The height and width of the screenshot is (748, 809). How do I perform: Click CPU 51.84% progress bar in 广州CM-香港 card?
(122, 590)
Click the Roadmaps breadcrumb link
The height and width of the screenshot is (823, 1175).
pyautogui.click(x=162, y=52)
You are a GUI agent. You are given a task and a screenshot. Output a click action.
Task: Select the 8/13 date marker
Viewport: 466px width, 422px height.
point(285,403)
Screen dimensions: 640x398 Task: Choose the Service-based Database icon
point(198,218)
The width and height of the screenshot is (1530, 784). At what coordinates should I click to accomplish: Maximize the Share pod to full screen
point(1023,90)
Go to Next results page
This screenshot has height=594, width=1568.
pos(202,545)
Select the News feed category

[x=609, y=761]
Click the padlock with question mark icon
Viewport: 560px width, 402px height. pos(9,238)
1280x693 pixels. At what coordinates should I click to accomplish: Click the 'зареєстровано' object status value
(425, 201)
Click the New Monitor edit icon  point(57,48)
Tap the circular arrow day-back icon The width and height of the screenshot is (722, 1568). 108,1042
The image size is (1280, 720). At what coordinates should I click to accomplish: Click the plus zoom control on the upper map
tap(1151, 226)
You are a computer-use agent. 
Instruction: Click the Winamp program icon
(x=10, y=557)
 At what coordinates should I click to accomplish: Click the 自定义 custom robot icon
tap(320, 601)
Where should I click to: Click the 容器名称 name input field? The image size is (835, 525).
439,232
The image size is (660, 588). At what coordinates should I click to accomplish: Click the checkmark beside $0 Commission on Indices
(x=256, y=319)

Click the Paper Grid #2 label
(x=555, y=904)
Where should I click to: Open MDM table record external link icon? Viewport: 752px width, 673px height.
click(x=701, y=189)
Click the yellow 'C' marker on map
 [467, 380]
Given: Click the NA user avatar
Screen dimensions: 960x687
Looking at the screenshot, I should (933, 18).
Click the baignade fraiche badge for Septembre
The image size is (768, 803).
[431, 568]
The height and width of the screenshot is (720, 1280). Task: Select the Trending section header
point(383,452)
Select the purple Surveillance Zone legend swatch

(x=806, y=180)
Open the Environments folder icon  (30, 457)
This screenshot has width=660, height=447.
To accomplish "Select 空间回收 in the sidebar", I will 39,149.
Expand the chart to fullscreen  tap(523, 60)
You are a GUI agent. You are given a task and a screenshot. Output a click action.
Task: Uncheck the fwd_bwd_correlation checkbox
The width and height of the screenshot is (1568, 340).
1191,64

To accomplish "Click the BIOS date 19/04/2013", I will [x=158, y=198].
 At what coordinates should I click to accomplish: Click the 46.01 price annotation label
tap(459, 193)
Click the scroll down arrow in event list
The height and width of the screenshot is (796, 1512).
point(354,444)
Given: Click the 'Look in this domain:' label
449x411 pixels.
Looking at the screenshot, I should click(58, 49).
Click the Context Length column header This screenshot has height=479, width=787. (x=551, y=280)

Task statement
Every line must be copied exactly as it stands above.

Solution for this problem
The height and width of the screenshot is (748, 809). How do I perform: Click CPU 51.84% progress bar in 广州CM-香港 card?
(122, 590)
Click the Roadmaps breadcrumb link
The height and width of the screenshot is (823, 1175).
pyautogui.click(x=162, y=52)
You are a GUI agent. You are given a task and a screenshot. Output a click action.
Task: Select the 8/13 date marker
Viewport: 466px width, 422px height.
point(285,403)
Screen dimensions: 640x398 Task: Choose the Service-based Database icon
point(198,218)
The width and height of the screenshot is (1530, 784). At what coordinates should I click to accomplish: Maximize the Share pod to full screen
point(1023,90)
Go to Next results page
This screenshot has height=594, width=1568.
pos(202,545)
Select the News feed category

[x=609, y=761]
Click the padlock with question mark icon
Viewport: 560px width, 402px height. pos(9,238)
1280x693 pixels. At what coordinates should I click to accomplish: Click the 'зареєстровано' object status value
(425, 201)
Click the New Monitor edit icon  point(57,48)
Tap the circular arrow day-back icon The width and height of the screenshot is (722, 1568). 108,1042
The image size is (1280, 720). At what coordinates should I click to accomplish: Click the plus zoom control on the upper map
tap(1151, 226)
You are a computer-use agent. 
Instruction: Click the Winamp program icon
(x=10, y=557)
 At what coordinates should I click to accomplish: Click the 自定义 custom robot icon
tap(320, 601)
Where should I click to: Click the 容器名称 name input field? The image size is (835, 525).
439,232
The image size is (660, 588). At what coordinates should I click to accomplish: Click the checkmark beside $0 Commission on Indices
(x=256, y=319)

Click the Paper Grid #2 label
(x=555, y=904)
Where should I click to: Open MDM table record external link icon? Viewport: 752px width, 673px height.
click(x=701, y=189)
Click the yellow 'C' marker on map
 [467, 380]
Given: Click the NA user avatar
Screen dimensions: 960x687
Looking at the screenshot, I should (933, 18).
Click the baignade fraiche badge for Septembre
The image size is (768, 803).
[431, 568]
The height and width of the screenshot is (720, 1280). Task: Select the Trending section header
point(383,452)
Select the purple Surveillance Zone legend swatch

(x=806, y=180)
Open the Environments folder icon  (30, 457)
This screenshot has width=660, height=447.
To accomplish "Select 空间回收 in the sidebar", I will 39,149.
Expand the chart to fullscreen  tap(523, 60)
You are a GUI agent. You are given a task and a screenshot. Output a click action.
Task: Uncheck the fwd_bwd_correlation checkbox
The width and height of the screenshot is (1568, 340).
1191,64

To accomplish "Click the BIOS date 19/04/2013", I will [x=158, y=198].
 At what coordinates should I click to accomplish: Click the 46.01 price annotation label
tap(459, 193)
Click the scroll down arrow in event list
The height and width of the screenshot is (796, 1512).
point(354,444)
Given: Click the 'Look in this domain:' label
449x411 pixels.
Looking at the screenshot, I should click(58, 49).
Click the Context Length column header This screenshot has height=479, width=787. (x=551, y=280)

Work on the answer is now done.